━━ Supplied data
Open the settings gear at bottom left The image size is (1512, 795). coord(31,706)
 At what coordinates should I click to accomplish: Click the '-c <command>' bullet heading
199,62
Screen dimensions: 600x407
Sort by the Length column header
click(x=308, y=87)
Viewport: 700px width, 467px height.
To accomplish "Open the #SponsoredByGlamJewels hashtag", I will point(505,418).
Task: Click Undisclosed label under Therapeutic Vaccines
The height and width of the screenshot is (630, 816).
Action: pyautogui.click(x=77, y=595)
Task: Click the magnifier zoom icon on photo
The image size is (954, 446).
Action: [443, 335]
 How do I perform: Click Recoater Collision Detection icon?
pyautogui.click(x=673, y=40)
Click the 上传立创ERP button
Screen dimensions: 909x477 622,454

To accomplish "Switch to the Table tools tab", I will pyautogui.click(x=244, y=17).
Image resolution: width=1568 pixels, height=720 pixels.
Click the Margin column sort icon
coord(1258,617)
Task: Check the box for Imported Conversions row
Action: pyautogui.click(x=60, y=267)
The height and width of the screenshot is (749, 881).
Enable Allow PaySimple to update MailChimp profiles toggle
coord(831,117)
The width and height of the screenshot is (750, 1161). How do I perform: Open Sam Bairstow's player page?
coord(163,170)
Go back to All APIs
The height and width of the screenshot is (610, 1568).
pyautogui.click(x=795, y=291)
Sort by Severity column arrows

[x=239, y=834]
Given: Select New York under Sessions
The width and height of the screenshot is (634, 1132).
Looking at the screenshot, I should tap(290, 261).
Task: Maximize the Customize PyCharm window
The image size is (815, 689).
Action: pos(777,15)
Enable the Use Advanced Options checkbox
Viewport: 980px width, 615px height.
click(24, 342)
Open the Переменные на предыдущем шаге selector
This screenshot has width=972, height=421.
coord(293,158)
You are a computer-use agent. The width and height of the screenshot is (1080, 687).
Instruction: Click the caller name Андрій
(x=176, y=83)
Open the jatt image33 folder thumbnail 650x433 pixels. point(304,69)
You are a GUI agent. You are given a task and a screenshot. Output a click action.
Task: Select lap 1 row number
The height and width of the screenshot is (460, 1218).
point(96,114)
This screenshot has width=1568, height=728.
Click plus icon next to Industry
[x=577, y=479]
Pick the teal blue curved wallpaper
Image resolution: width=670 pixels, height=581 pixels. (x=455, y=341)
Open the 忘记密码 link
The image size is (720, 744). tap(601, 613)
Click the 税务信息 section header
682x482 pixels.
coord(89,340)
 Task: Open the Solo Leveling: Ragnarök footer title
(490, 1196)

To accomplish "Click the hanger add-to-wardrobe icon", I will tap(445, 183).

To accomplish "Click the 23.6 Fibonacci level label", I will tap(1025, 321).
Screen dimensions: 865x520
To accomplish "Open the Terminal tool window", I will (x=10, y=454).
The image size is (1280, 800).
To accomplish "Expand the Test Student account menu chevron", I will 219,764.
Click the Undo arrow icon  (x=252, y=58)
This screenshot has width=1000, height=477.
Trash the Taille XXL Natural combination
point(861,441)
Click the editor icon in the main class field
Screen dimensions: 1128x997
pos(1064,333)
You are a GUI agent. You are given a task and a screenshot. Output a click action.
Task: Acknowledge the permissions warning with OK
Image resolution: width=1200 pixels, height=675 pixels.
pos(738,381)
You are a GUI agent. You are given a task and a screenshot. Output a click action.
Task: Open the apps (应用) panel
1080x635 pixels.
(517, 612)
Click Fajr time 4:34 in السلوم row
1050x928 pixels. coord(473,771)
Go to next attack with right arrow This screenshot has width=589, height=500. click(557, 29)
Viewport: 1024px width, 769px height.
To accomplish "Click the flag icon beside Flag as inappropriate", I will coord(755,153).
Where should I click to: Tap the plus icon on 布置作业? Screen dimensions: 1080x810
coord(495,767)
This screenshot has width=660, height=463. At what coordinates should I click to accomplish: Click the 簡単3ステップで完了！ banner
━━━━
* Task *
Every line above that holds the string "will" should be copied into the answer.

* Output *
To accomplish "Open the #SponsoredByGlamJewels hashtag", I will point(505,418).
To accomplish "Switch to the Table tools tab", I will pyautogui.click(x=244, y=17).
To accomplish "Click the hanger add-to-wardrobe icon", I will tap(445, 183).
To accomplish "Click the 23.6 Fibonacci level label", I will tap(1025, 321).
To accomplish "Open the Terminal tool window", I will (x=10, y=454).
To accomplish "Expand the Test Student account menu chevron", I will 219,764.
To accomplish "Click the flag icon beside Flag as inappropriate", I will coord(755,153).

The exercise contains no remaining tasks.